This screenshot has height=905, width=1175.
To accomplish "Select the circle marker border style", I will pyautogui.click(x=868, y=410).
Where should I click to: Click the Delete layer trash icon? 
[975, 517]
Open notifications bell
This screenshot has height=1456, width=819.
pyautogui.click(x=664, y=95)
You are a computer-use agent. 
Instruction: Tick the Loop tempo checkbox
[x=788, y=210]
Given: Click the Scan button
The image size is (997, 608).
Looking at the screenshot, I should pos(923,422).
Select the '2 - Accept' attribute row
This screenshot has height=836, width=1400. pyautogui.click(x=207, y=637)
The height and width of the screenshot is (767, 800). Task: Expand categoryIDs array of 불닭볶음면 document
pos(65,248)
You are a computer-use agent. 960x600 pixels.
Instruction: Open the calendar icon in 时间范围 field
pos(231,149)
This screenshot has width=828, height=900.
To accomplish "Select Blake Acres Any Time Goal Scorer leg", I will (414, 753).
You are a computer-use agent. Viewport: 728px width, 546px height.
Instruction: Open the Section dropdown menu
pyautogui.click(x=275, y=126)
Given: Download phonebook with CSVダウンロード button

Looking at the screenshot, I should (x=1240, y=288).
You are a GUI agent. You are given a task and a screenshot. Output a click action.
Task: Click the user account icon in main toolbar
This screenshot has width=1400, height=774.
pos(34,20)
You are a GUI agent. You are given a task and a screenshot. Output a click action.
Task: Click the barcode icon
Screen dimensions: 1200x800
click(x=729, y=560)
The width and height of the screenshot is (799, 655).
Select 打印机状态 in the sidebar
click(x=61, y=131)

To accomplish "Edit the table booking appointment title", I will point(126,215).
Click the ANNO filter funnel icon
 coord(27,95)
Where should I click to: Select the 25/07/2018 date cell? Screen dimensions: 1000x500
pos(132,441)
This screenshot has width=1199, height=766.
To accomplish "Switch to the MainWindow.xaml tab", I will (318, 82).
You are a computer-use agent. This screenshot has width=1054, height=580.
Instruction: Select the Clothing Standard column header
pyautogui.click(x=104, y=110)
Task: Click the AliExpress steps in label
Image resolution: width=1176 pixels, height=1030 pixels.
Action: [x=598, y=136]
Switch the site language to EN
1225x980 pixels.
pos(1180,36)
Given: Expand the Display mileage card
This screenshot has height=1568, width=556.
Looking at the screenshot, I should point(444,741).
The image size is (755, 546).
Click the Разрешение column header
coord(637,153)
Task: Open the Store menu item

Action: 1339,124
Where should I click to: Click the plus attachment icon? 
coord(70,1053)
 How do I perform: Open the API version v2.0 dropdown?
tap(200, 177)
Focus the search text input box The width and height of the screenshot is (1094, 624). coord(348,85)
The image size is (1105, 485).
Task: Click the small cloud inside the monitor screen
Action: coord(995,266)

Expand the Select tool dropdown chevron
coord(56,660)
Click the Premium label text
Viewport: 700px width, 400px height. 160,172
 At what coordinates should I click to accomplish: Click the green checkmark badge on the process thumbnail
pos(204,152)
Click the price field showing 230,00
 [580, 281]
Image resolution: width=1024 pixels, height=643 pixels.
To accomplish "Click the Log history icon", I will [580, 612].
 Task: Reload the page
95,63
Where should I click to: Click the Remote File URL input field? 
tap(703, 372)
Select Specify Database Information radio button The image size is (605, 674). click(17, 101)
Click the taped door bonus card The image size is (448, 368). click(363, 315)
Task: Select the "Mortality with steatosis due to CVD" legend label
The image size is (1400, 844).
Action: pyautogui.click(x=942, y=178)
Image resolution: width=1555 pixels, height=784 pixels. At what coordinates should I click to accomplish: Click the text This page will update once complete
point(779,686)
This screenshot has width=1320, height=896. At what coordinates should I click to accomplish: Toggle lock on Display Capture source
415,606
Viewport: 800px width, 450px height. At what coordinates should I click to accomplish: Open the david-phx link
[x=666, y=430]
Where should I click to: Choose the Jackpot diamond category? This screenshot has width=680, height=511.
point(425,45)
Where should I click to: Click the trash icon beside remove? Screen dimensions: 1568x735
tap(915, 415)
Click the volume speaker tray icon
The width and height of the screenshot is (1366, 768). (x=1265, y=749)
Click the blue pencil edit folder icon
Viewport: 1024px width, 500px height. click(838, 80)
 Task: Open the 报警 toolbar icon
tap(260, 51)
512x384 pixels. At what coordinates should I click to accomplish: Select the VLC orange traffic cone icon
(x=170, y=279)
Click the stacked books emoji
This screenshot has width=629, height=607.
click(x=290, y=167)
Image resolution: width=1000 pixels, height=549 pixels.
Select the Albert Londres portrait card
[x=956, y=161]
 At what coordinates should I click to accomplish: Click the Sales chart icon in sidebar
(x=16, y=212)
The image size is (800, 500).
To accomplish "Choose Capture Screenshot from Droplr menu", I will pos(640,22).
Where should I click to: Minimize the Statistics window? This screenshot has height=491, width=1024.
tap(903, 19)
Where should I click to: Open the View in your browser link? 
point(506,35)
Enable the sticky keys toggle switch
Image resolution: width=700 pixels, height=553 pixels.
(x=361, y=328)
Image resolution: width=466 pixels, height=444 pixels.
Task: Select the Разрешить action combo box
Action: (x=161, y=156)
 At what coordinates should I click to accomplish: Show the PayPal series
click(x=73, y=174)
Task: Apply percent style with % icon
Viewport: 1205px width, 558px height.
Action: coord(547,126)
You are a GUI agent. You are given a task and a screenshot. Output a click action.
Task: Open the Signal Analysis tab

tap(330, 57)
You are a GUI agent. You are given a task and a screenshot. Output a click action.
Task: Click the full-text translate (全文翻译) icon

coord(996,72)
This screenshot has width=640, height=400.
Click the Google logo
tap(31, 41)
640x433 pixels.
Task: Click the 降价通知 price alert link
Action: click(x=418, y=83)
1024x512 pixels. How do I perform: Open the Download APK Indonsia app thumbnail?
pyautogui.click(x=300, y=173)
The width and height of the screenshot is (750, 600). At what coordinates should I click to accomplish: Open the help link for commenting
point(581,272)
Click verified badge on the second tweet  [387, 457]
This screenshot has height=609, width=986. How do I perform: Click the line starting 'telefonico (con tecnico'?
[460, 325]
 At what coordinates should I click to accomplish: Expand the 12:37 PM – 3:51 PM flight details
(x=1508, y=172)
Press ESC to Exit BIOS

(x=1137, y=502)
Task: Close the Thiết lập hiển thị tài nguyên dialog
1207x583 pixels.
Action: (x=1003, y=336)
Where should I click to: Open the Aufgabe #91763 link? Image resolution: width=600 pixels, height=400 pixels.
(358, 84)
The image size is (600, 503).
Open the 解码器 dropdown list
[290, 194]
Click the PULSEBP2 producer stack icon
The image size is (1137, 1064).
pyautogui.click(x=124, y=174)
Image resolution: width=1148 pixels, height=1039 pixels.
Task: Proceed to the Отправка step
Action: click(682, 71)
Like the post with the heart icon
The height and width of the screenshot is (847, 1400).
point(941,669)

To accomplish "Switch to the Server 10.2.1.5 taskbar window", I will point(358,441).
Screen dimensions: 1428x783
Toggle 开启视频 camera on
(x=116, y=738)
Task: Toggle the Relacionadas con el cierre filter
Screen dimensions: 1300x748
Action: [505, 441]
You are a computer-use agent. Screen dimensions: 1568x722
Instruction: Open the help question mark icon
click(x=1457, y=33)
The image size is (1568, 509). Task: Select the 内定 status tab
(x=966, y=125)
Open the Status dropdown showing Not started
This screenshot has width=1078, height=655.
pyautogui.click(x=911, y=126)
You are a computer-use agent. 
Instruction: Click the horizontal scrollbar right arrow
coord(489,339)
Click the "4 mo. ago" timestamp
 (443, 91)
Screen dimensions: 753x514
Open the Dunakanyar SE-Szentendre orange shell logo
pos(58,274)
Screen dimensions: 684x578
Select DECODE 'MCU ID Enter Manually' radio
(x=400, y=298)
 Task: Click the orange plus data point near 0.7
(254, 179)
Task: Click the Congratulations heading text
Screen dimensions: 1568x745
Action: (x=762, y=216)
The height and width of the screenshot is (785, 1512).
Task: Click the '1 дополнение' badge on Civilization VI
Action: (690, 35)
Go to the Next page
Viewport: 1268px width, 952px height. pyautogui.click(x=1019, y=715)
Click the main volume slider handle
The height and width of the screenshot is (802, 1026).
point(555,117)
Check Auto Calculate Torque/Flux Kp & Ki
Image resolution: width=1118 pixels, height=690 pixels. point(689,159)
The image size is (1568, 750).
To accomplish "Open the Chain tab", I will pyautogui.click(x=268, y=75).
★ ★ ★ ★ ★
▶ _Task goal_
In the data above, find the line that contains "You are a computer-use agent. 960x600 pixels.", then reproduce exactly every line from the first line through that line.

▶ _Your response_
This screenshot has height=905, width=1175.
To accomplish "Select the circle marker border style", I will pyautogui.click(x=868, y=410).
Where should I click to: Click the Delete layer trash icon? 
[975, 517]
Open notifications bell
This screenshot has height=1456, width=819.
pyautogui.click(x=664, y=95)
You are a computer-use agent. 
Instruction: Tick the Loop tempo checkbox
[x=788, y=210]
Given: Click the Scan button
The image size is (997, 608).
Looking at the screenshot, I should pos(923,422).
Select the '2 - Accept' attribute row
This screenshot has height=836, width=1400. pyautogui.click(x=207, y=637)
The height and width of the screenshot is (767, 800). Task: Expand categoryIDs array of 불닭볶음면 document
pos(65,248)
You are a computer-use agent. 960x600 pixels.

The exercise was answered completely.